De son côté, l'employeur a conclu :

-à titre principal : au constat que la démission de M. [H] est claire et non équivoque et, en conséquence, au débouté de sa demande de 80'000 € de dommages-intérêts pour licenciement sans cause réelle et sérieuse,

-à titre subsidiaire, au constat que la prise d'acte de rupture produit les effets d'une démission et ,en conséquence ,au débouté de sa demande de 80'000 € de dommages-intérêts,

-et en tout état de cause :

. à l'irrecevabilité de toutes ses demandes,

. au constat qu'il a été intégralement rempli de ses créances au titre de l'exécution de son contrat de travail,

. en conséquence, au débouté des demandes suivantes :

-15'000 € d'indemnité de préavis,

-13'061 € d'indemnités kilométriques,

-57'270,83 € de rappel de commissions arrêtées au 12 septembre 2016,

- 23'333 € de rappel de salaires pour décembre 2016 et du 1er janvier au 20 avril 2017,

- 2333 € de congés payés afférents,

- 48'800 € au titre de la contrepartie de la clause de non-concurrence,

. le débouté de toutes les autres demandes de M. [H],

. et sa condamnation à lui régler

- 2318,24 € au titre du remboursement du trop-perçu au titre du rappel de salaire payé,

- 2500 € sur le fondement de l'article 700 du code de procédure civile.

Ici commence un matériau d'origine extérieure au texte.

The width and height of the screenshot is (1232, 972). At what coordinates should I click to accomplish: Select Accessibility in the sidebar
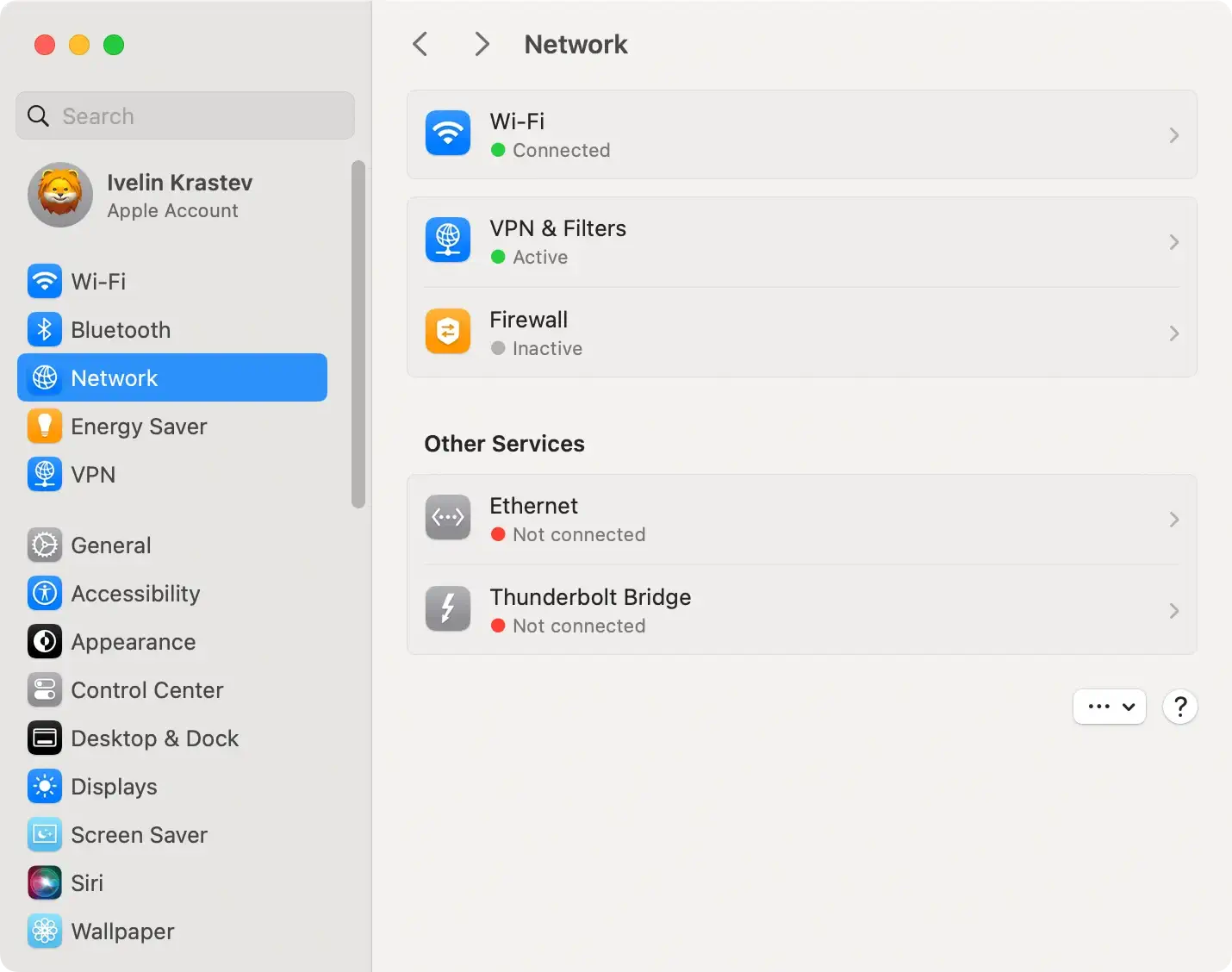click(x=135, y=594)
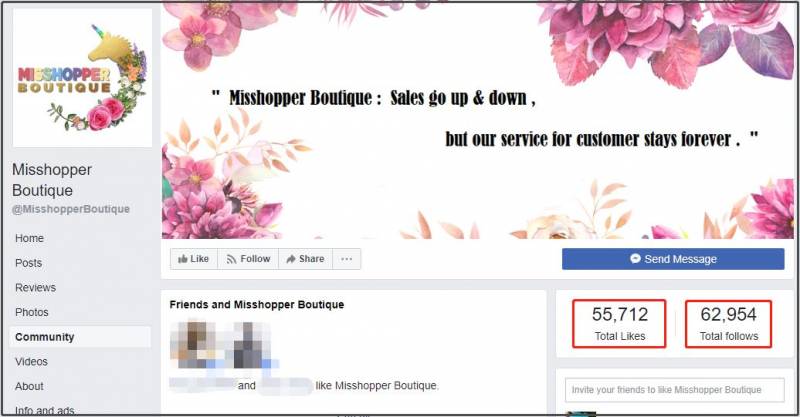Open the floral cover photo banner
800x417 pixels.
[x=478, y=120]
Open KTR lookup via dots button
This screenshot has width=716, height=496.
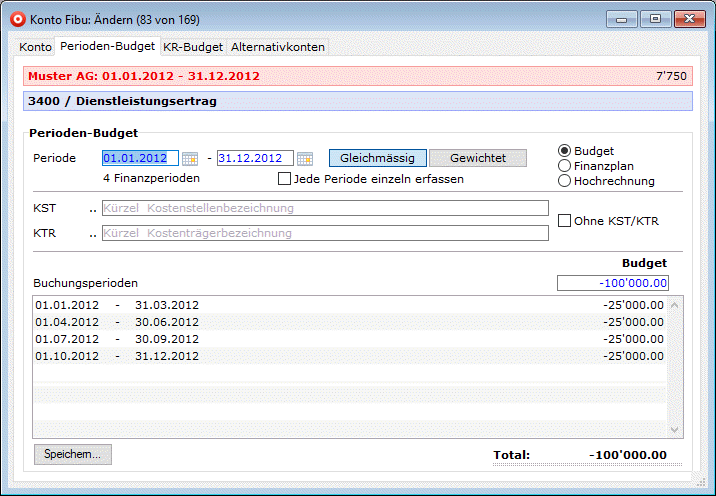click(x=93, y=233)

Par jugement du 16 septembre 2019, le conseil de prud'hommes d'Orléans a :

Constaté que la SAS Gilles Leroux industrie avait versé aux débats l'ensemble des pièces et documents dont la production lui a été ordonnée par le conseil et notamment le chiffre d'affaires certifié conforme servant au calcul des commissions ;

Déclaré M. [U] [H] recevable :

En sa demande de paiement de la contrepartie de la clause de non concurrence ;

En sa demande de paiement de l'indemnité légale de licenciement ;

En sa demande de paiement des commissions correspondant à la période allant du 13 septembre 2016 au 20 février 2017.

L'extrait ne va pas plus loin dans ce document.